Was war die apologetische Methode von Lewis?

Was machte ihn zum erfolgreichen Apologeten?

Und hat er uns heute noch etwas zu sagen?
Um diese drei Fragen soll es uns im Folgenden gehen.

WAHRHEITSSUCHE – C. S. LEWIS ALS KLASSISCHER APOLOGET


Viele, vielleicht die meisten innerhalb seiner christlichen Leserschaft kennen Lewis vor allem durch sein wohl bekanntestes Werk, Pardon, ich bin Christ (Mere Christianity)
Pardon war nicht sein erstes apologetisches Werk. Das trug vielmehr den Titel Über den Schmerz (The Problem of Pain) und erschien im Jahre 1940. Dieses Buch ließ die British Broadcasting Company auf Lewis aufmerksam werden. Die BBC fragte am 7. Februar 1941 brieflich bei Lewis an, ob er sich vorstellen könne, für die kriegsgebeutelte Hörerschaft Rundfunkansprachen über den christlichen Glauben zu halten. Lewis konnte und wurde schon bald zur zweitbekanntesten Stimme Englands – nach der von Winston Churchill. Denn aus dieser Anfrage ergaben sich unter anderem vier Radioansprachen, welche dann später die Grundlage für den im Jahre 1952 veröffentlichten Buchklassiker Pardon bildeten. Der erste Abschnitt des Buches bzw die erste Radioansprache trägt in der dt. Neuübersetzung von 2014 den Titel: „Recht und Unrecht als Schlüssel zum Sinn des Universums“. Das im englischen Original stehende Wort clue könnte anstelle von „Schlüssel“ auch mit „Hinweis, Wegweiser“, Indiz“ wiedergegeben werden. Es liefert uns einen wichtigen Einblick in die apologetische Herangehensweise des großen Oxforder Literaturprofessors.

■ **Aufgabe A**
Beantworte anhand des Textes über C. S. Lewis diese Fragen:
(i) In welchem Jahr erschien „Über den Schmerz“?
(ii) An welchem Tag fragte die BBC brieflich bei Lewis an?
(iii) Wie viele Radioansprachen bildeten später die Grundlage für „Pardon“?
■ **Aufgabe B**
Nenne alle Jahreszahlen, die im Text über C. S. Lewis vorkommen.
■ **Aufgabe C**
Gib aus dem Text über C. S. Lewis den Abschnitt Wort für Wort wieder, beginnend bei „Was machte ihn“ und endend bei „Christ (Mere Christianity)“.

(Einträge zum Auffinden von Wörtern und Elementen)
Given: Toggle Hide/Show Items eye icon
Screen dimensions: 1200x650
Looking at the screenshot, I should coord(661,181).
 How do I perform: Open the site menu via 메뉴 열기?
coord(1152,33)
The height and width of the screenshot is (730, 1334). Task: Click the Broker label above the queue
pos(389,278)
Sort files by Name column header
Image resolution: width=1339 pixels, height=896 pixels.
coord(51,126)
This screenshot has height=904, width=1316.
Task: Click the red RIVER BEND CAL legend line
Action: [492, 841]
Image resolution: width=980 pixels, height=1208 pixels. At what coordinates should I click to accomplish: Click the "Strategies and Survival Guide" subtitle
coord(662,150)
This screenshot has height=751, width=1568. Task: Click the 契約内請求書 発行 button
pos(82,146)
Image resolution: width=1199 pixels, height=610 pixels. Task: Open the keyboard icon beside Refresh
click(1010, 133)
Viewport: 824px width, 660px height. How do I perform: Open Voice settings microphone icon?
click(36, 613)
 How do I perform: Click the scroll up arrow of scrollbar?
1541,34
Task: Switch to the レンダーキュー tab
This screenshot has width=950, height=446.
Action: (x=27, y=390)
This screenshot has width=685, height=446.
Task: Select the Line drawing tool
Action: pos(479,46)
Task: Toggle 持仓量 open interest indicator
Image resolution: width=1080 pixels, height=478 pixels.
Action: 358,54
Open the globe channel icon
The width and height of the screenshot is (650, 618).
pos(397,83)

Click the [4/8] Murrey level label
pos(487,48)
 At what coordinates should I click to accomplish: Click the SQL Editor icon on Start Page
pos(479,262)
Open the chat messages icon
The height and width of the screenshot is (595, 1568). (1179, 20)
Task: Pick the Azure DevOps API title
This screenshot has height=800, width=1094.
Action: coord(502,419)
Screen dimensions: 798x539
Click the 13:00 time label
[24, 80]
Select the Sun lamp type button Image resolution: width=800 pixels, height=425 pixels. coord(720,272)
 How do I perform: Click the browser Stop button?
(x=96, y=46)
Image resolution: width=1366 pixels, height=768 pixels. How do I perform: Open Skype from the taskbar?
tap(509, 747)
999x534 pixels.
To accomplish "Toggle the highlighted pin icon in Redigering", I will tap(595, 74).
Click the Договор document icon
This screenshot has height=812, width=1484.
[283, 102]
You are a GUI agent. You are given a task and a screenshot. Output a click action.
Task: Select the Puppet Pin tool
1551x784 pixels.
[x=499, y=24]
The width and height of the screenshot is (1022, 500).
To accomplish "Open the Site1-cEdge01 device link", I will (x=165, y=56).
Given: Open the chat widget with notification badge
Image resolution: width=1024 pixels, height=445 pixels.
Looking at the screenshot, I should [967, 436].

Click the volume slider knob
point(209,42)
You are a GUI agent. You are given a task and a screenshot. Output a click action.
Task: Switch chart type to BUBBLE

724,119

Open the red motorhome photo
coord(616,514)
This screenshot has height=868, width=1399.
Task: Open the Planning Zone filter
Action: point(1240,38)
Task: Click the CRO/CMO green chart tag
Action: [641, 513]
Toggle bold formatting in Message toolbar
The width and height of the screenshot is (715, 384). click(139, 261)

■ **Lösung A**
(i) 1940
(ii) Am 7. Februar 1941
(iii) Vier

■ **Lösung B**
1940, 1941, 1952, 2014

■ **Lösung C**
Was machte ihn zum erfolgreichen Apologeten?

Und hat er uns heute noch etwas zu sagen?
Um diese drei Fragen soll es uns im Folgenden gehen.

WAHRHEITSSUCHE – C. S. LEWIS ALS KLASSISCHER APOLOGET


Viele, vielleicht die meisten innerhalb seiner christlichen Leserschaft kennen Lewis vor allem durch sein wohl bekanntestes Werk, Pardon, ich bin Christ (Mere Christianity)